Global Post JOHANNESBURG, South Africa — Over and over again, the baby elephant scrapes its skin against the metal bars of a zoo in northern China, appearing agitated and distressed.

Not long ago this elephant lived with its family herd in the wilds of Hwange National Park, the largest reserve in Zimbabwe. Then it was caught, and along with three other young elephants, flown halfway around the world.

At Taiyuan Zoo, where Chinese animal lovers filmed the plight of the little lone elephant behind bars, another that came from Zimbabwe died soon after its long and difficult journey. The elephants arrived in late November, during a winter of record cold temperatures.

Now animal rights groups in Zimbabwe are fighting to stop more of their country's baby elephants from being taken from the wild and sold to zoos in China, which pay handsomely for these animals from Zimbabwe’s cash-strapped national parks.

China and Zimbabwe have close political and economic ties, with trade between them reaching more than $800 million last year. There is no shortage of elephants in southern Africa and there is demand in China, but animal rights groups argue it's inhumane to take young animals from the wild and send them on difficult journeys to overseas zoos where they are kept — often in dire conditions.

Dave Neale, director of animal welfare for the Animals Asia Foundation, said that trade in wild elephants caught and sold by Zimbabwe to China is legal under CITES, the international authority that regulates trade in wildlife.

But it is “far from ethical,” he said.

Elephant calves form close bonds with their mothers and other female relatives, Neale explained, and removing a young elephant from its herd in the wild to captivity is devastating. Many of the calves die, he added.

“From a moral standpoint, removing a highly intelligent, social animal from its family group and wild habitat to be shipped to another country and placed inside a concrete cell cannot be justified,” Neale said. “This trade in wild-caught elephants is morally repugnant and should stop immediately.”

After news of the young African elephant’s death at Taiyuan Zoo, five other 3- and 4-year-old elephants slated to be sent to China were returned to the wild following weeks of pressure from the Zimbabwe National SPCA. While animal lovers cheered this success, by that point it was impossible for the young elephants’ family herds to be located.
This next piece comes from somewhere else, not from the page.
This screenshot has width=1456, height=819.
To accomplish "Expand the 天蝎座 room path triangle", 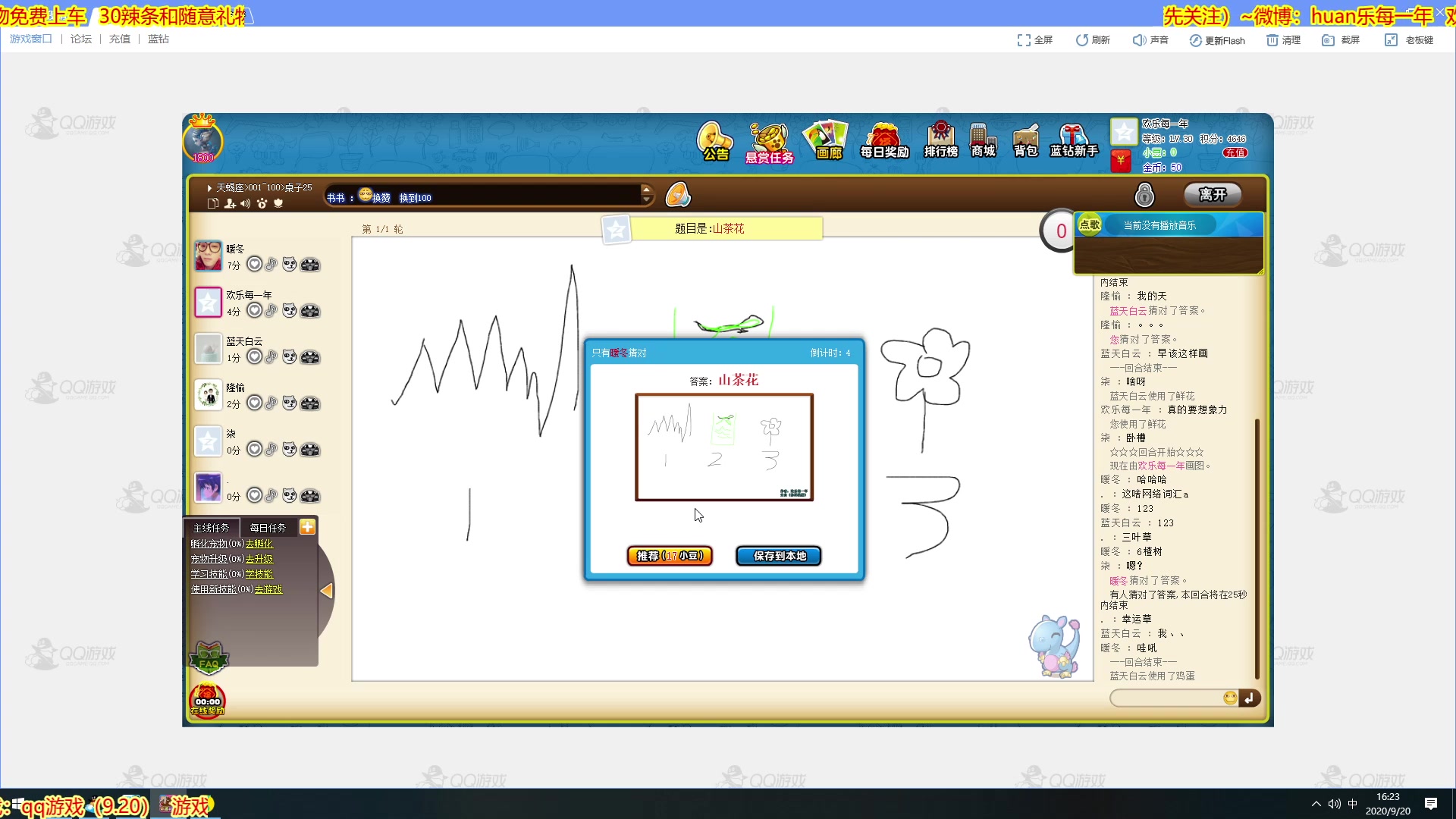I will click(x=209, y=188).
And while that shipment was stopped, animal rights groups say there are reports of four more baby elephants soon to be exported to China.

Johnny Rodrigues, chairman of the Zimbabwe Conservation Task Force, has been working to draw attention to the situation, and fears this won’t be the end. He said that Chinese zoos have paid for a total of eight elephants, and when public attention lessens, the rest of the order will be shipped.
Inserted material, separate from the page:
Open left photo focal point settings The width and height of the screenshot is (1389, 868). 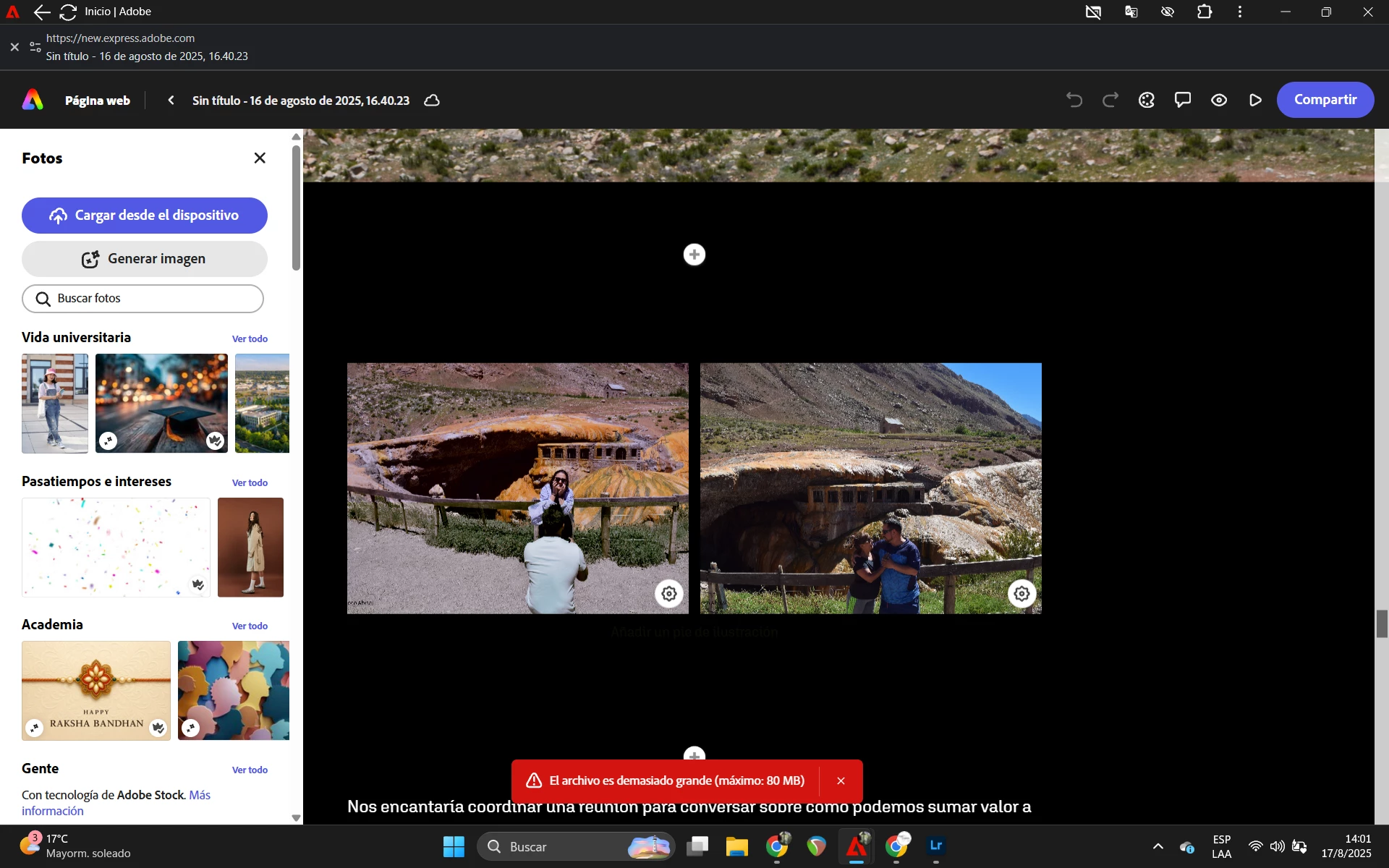(x=669, y=594)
“When everybody cools down, these animals are going to go,” Rodrigues said.

He said that Zimbabwe's national parks badly need the money — they have been unable to pay the wages of employees the past few months.

Caroline Washaya-Moyo, spokeswoman for the Zimbabwe Parks and Wildlife Management Authority, the government agency that runs the country’s national parks, couldn’t be reached by phone despite repeated attempts, and didn’t respond to emails requesting an interview.

Ed Lanca, chairman of the Zimbabwe National SPCA, said this moneymaking venture by Zimbabwe’s national parks “is basically kidnapping.”

“It’s unacceptable that a baby elephant is taken from its mother and sent to a foreign country with substandard conditions,” he said.

Lanca said the Zimbabwe National SPCA, which is barely surviving on limited private donor funding, has too few resources to help monitor the exports of elephants. His organization only has two animal welfare inspectors for the entire country, and their last truck capable of making out-of-town trips recently broke down.

“If another export happens, we can’t assist because I don’t have the means to intervene,” he said. “It’s dire.”